Chroniques, Livres

Florida – Olivier Bourdeaut

Attention coup de cœur. Vous me direz que je suis acquise à la cause d’Olivier Bourdeaut, vous n’auriez pas tout à fait tort, mais quand même. Parce que Florida n’a rien à voir avec « En attendant Bojangles ». Écrit à la première personne, phrases courtes, percutantes, humour grinçant, Florida c’est l’histoire d’Elizabeth Vernn, 7 ans, que sa mère traîne de concours en concours. De l’autre côté de l’Atlantique, ça s’appelle être une mini-miss. Des concours de beauté où les petites filles sont maquillées, juchées et jugées sur des podiums. Sauf qu’Elizabeth grandit, et dans sa construction, quelque chose explose. Alors, ce corps qui était le seul lien avec ses parents, elle va le pousser à bout, elle va le tordre, elle va chercher à le briser, elle va lui faire hurler le désespoir d’une enfance gâchée par les ambitions maternelles.Elle sait, elle n’est pas dupe. Dans une lucidité désarmante, elle sait qu’au fond, son obsession de vengeance, la destruction qu’elle cherche avec autant de violence et d’acharnement n’est rien d’autre que la destruction du lien. Olivier Bourdeaut touche du doigt les extrêmes de la psyché humaine. Sans mièvrerie, sans poésie, juste l’humain dans sa forme la plus brute et la plus fragile. Prouesse d’autant plus impressionnante qu’il écrit en se mettant à la place d’une femme. Il en saisit les douleurs, le rapport au corps, l’impossible vérité.Alors oui, Elizabeth grandit, et dans sa construction quelque chose explose. Florida est le récit de cette explosion

Aux Editions Finitude

Chroniques, Livres

Fahreinet 451 – Ray Bradbury

Le café du classique, c’est comme un café tout court, quand tu y prends goût, tu as du mal à t’en passer.

Cette fois, nous sommes 45 à nous attaquer au livre de Ray Bradbury, au titre imprononçable pour nous autres latins, Fahreinet 451. C’est la température à laquelle on dit que les livres brûlent. En 1953, R. Bradbury imagine un monde, où, pour unifier la pensée, taire les rebellions, les livres sont brûlés, ironie du sort, par les pompiers. Les murs écrans remplacent les interactions, les portes annoncent les visiteurs, les vérandas et plus généralement tous les espaces où l’individu peut se laisser aller à penser, à discuter, sont supprimés. Tout n’est que technologie, tout n’est que vide.

Un malaise confus m’a accompagnée durant toute la lecture, ce n’est que vers la fin que la fulgurance m’est tombée dessus : je ne suis pas effrayée. Et je suis effrayée de ne pas être effrayée.

Alors certes, en 1953, R. Bradbury a imaginé un monde à l’extrême. Mais à se demander s’il est si loin du nôtre. La pensée unique, les écrans, la culture non essentielle… des petites choses comme ça auxquelles on s’habitue dangereusement au point de ne plus les voir, même dans une lecture de dystopie.

▶ **MATÉRIEL SOURCE**
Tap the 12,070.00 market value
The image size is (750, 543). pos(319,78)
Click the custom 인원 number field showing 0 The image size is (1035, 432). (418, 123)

▶ **TRAVAIL À RÉALISER**
Dans l'extrait, relevez toutes les actions que, selon la chronique consacrée à Florida, Elizabeth va faire subir à son corps.

▶ **CORRIGÉ CI-DESSOUS**
- Elle va le pousser à bout.
- Elle va le tordre.
- Elle va chercher à le briser.
- Elle va lui faire hurler le désespoir d'une enfance gâchée par les ambitions maternelles.